Word for word, return the lines below from the first through the line that has "Task: Select the", dropping the pictures.

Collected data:
--- START ---

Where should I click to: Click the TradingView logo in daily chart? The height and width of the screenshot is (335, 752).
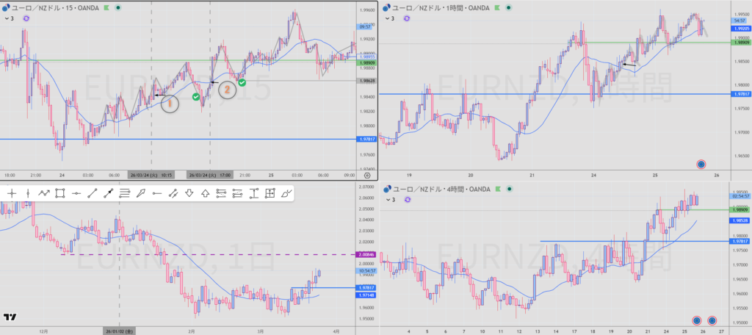(x=10, y=317)
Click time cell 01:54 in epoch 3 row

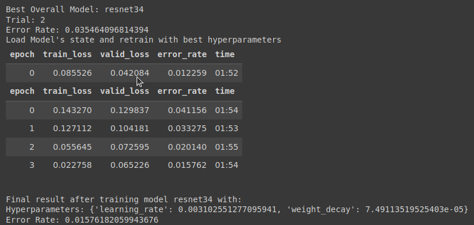click(x=226, y=165)
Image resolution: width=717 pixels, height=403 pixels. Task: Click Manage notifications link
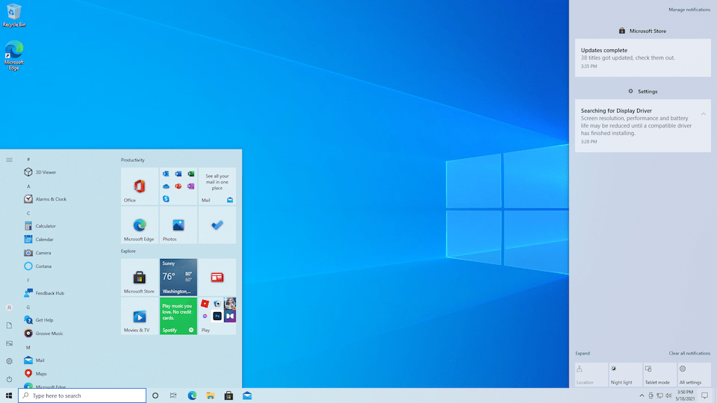689,10
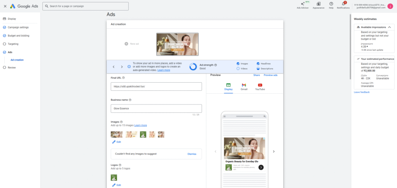This screenshot has height=188, width=397.
Task: Toggle the Videos ad strength option
Action: pos(238,68)
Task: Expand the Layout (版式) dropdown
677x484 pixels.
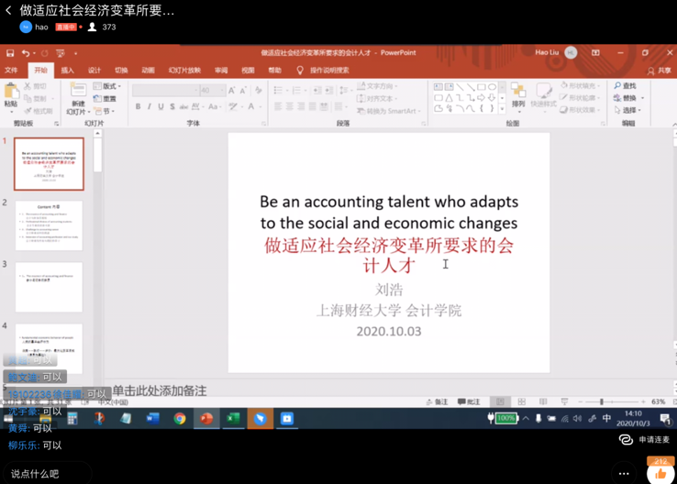Action: (x=107, y=86)
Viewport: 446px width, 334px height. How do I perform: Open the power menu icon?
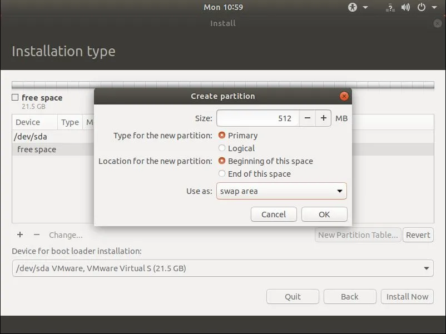coord(421,7)
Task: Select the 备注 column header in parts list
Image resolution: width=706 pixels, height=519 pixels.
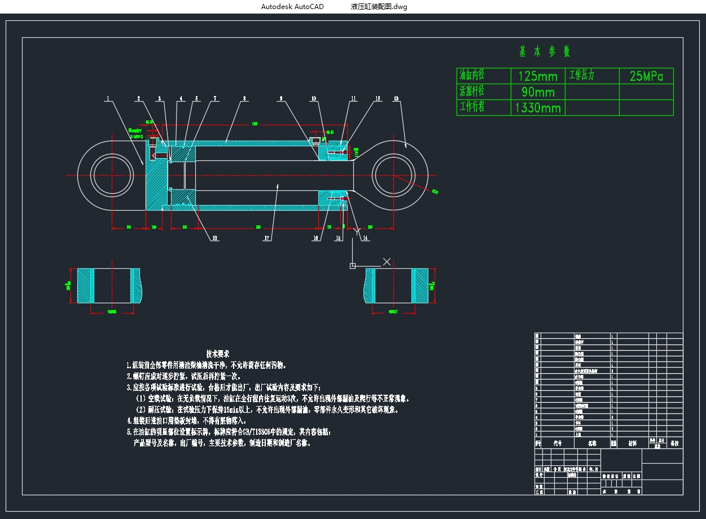Action: click(x=674, y=443)
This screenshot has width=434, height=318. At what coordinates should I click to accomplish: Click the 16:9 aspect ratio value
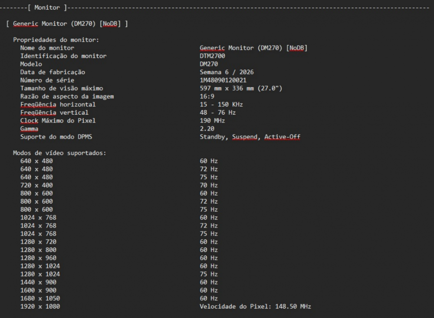click(x=207, y=96)
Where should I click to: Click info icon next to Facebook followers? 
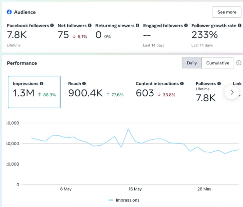pos(52,26)
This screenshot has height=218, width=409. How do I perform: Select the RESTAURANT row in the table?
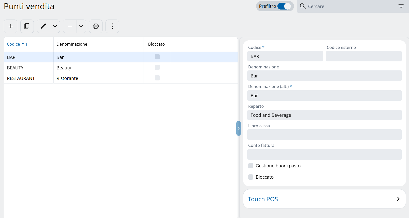tap(21, 78)
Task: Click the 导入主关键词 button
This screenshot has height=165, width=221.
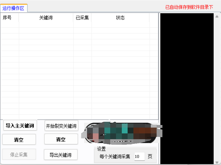Action: pos(20,126)
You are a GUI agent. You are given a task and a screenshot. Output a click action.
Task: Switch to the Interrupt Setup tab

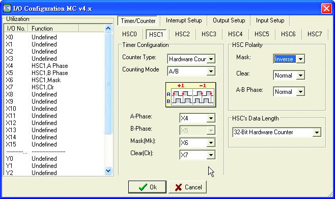point(184,20)
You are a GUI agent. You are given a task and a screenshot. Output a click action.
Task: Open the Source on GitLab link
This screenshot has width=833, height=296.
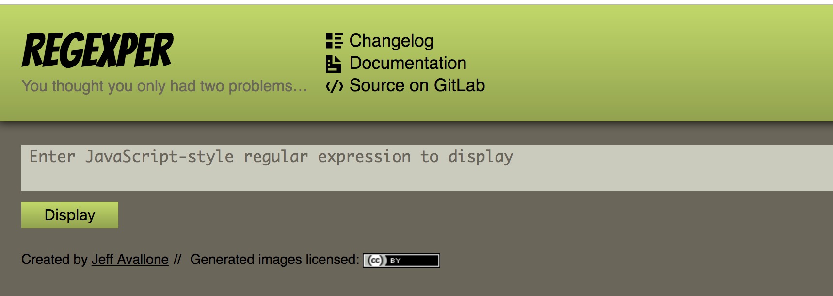pos(417,85)
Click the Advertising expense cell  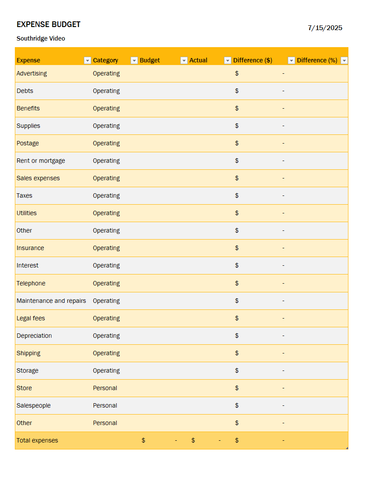[x=32, y=73]
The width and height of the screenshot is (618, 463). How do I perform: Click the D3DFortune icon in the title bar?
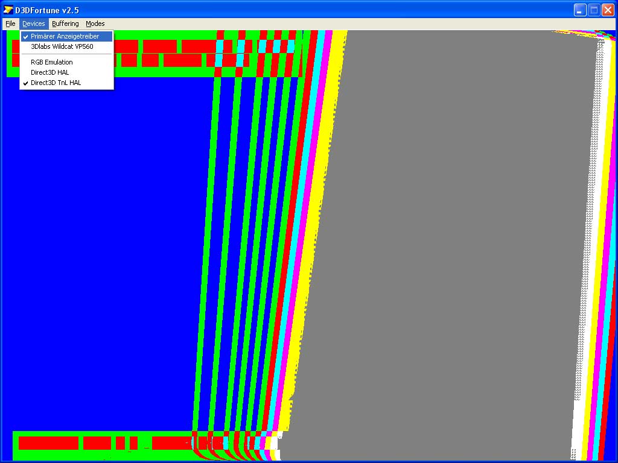coord(8,10)
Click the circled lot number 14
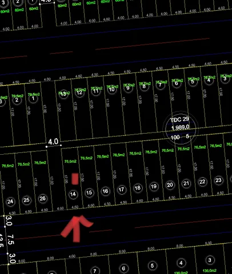This screenshot has width=232, height=274. pyautogui.click(x=73, y=194)
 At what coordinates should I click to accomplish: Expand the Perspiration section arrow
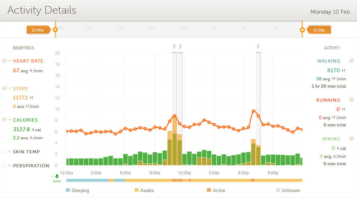click(x=10, y=166)
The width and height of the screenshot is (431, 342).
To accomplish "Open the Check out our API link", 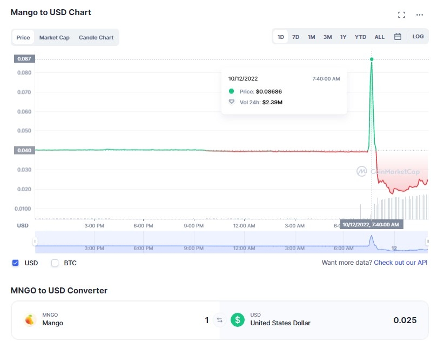I will (x=401, y=263).
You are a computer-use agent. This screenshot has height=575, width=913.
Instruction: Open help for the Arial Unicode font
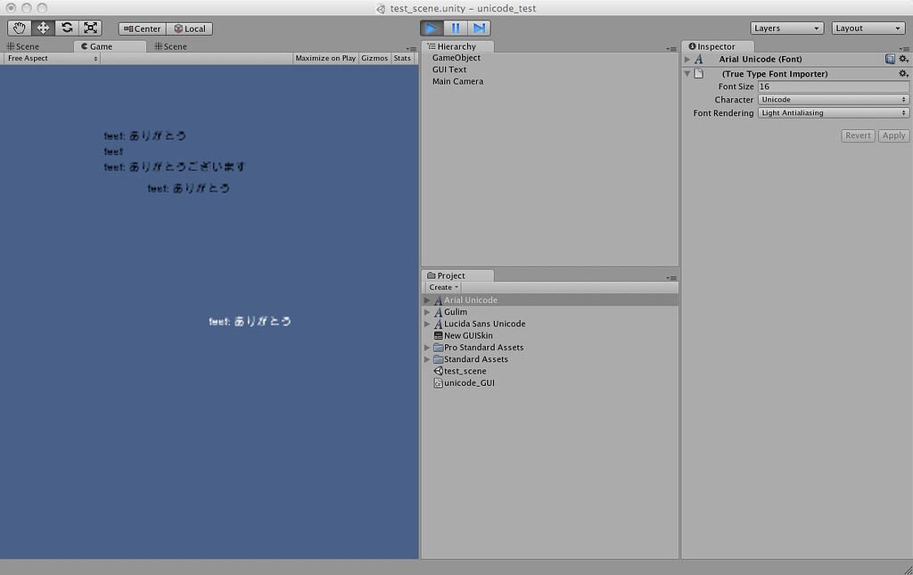[889, 58]
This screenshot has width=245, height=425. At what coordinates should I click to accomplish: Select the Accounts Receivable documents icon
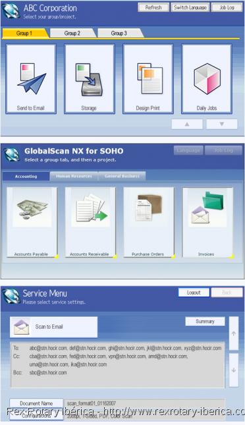[91, 208]
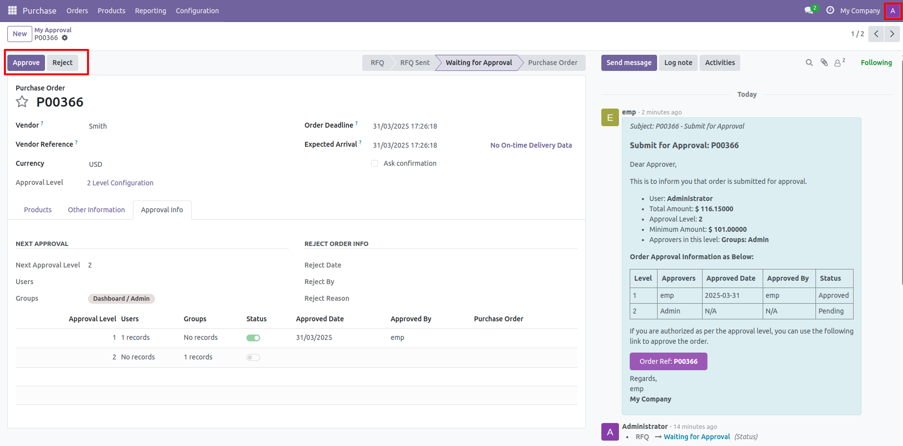Approve the purchase order
903x446 pixels.
click(26, 63)
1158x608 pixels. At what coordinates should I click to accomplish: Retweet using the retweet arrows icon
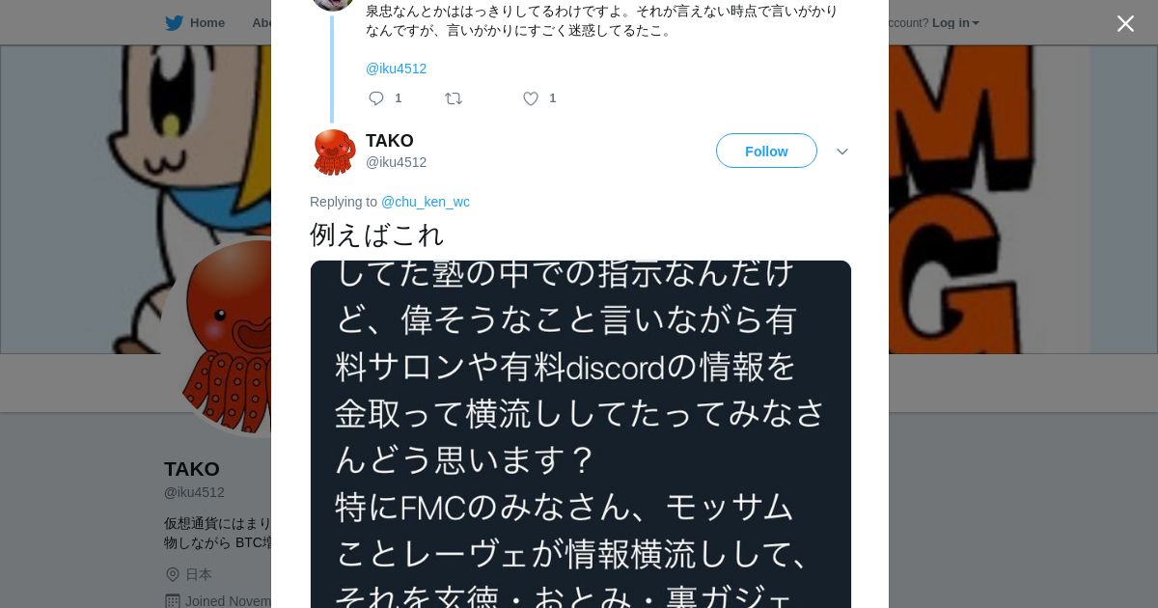click(454, 97)
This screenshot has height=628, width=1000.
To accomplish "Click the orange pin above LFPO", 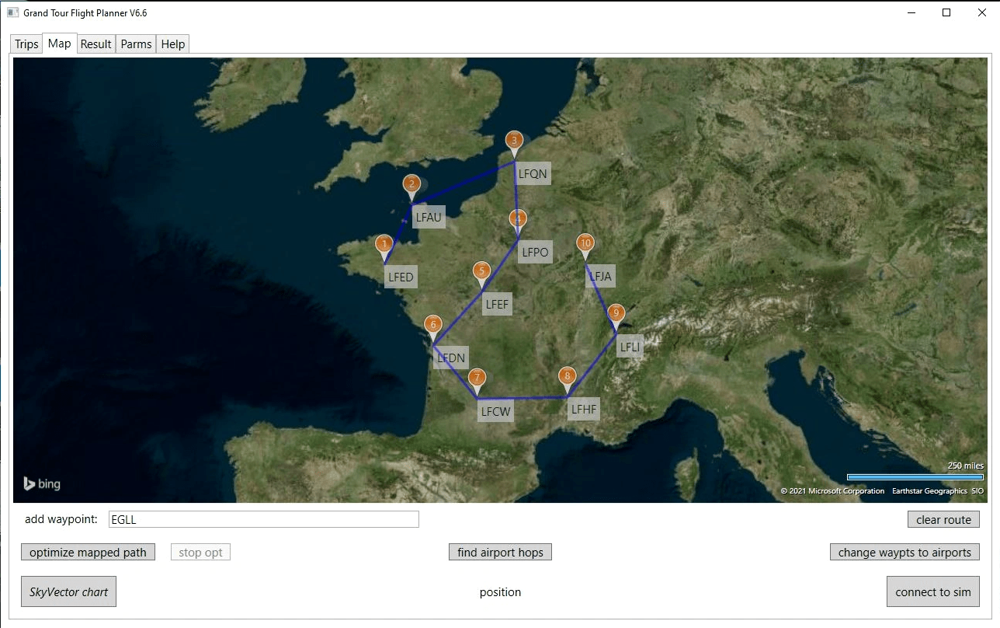I will pos(517,219).
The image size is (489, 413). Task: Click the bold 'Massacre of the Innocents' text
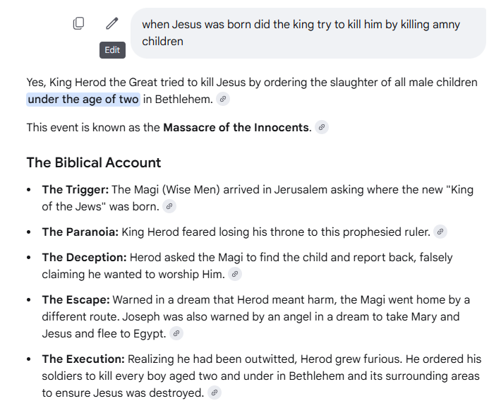(x=236, y=127)
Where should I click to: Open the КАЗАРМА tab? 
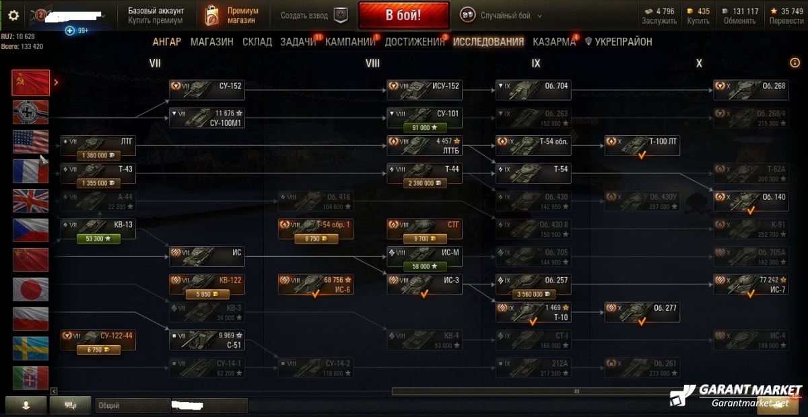pos(554,42)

--- END ---

▶ **YOUR RESPONSE**:
Where should I click to: Click the TradingView logo in daily chart? The height and width of the screenshot is (335, 752).
(x=10, y=317)
Click time cell 01:54 in epoch 3 row

click(x=226, y=165)
Image resolution: width=717 pixels, height=403 pixels. Task: Click Manage notifications link
689,10
This screenshot has height=188, width=397.
Task: Toggle the Videos ad strength option
Action: pos(238,68)
Task: Expand the Layout (版式) dropdown
677x484 pixels.
Action: (x=107, y=86)
Viewport: 446px width, 334px height. How do I perform: Open the power menu icon?
coord(421,7)
Task: Select the 备注 column header in parts list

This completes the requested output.